Second, what doesn’t work: In the Dark - MusicBrainz — “In the Dark” — is a release group series that is not linked from the artist page at all, is only findable via direct URL, and is also incomplete (in the dark complete series list). Riwood cited this as proof that the releases are already well organized, but a series page that isn’t reachable from the artist page isn’t usable by anyone browsing the site or any tool consuming the data.
Are there any drawbacks or style guideline violations with using the “NPR Playhouse and WBAI” release group as my model for how the rest of the discography should be structured? I’m happy to do the work of organizing the data myself, but want to build out my understanding before touching anything.
Release “1978 -1984: NPR Playhouse and WBAI” by Joe Frank - MusicBrainz is a compilation, purchased as a compilation from the webstore. Look at the description on the Release.

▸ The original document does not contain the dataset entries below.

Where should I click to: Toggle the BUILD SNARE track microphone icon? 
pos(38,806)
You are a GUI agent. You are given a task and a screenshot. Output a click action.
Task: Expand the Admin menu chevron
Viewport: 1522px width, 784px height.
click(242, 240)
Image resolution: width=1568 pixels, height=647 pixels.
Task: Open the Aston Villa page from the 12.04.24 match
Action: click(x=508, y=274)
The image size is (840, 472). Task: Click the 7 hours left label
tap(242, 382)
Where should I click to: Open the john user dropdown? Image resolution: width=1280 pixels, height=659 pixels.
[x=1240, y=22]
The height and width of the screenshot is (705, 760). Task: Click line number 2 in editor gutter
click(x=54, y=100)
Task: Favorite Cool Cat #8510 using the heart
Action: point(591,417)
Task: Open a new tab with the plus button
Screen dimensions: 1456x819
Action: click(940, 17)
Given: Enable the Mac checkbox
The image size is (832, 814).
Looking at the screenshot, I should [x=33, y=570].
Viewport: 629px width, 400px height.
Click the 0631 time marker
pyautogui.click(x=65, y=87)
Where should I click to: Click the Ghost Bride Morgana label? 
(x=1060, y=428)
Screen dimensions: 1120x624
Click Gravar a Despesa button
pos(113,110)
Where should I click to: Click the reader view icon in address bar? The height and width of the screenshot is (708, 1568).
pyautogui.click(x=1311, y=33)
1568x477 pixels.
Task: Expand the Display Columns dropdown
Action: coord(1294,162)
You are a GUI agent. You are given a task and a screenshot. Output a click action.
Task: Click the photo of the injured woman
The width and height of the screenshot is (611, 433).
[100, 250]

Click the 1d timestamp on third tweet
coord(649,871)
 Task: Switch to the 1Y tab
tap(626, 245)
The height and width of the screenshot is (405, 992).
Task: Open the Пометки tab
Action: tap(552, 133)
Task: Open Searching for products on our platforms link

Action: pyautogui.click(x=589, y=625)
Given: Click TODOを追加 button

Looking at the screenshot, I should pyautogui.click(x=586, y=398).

In the Dark - MusicBrainz is how MB does things. The releases in this series are gathered together as a Release Group Series. Fairly sure Picard has this on the todo list to be able to create the type of pseudo release from that you are talking of.
A single show is a single release because this is the single entity that was released. If they then re-released that on a CD then it would join the same Release Group.
Yes. You are breaking the style guidelines as to how to organise radio shows. It would be voted down. You have selectively picked out a model that is not a radio show but a separate standalone compilation release.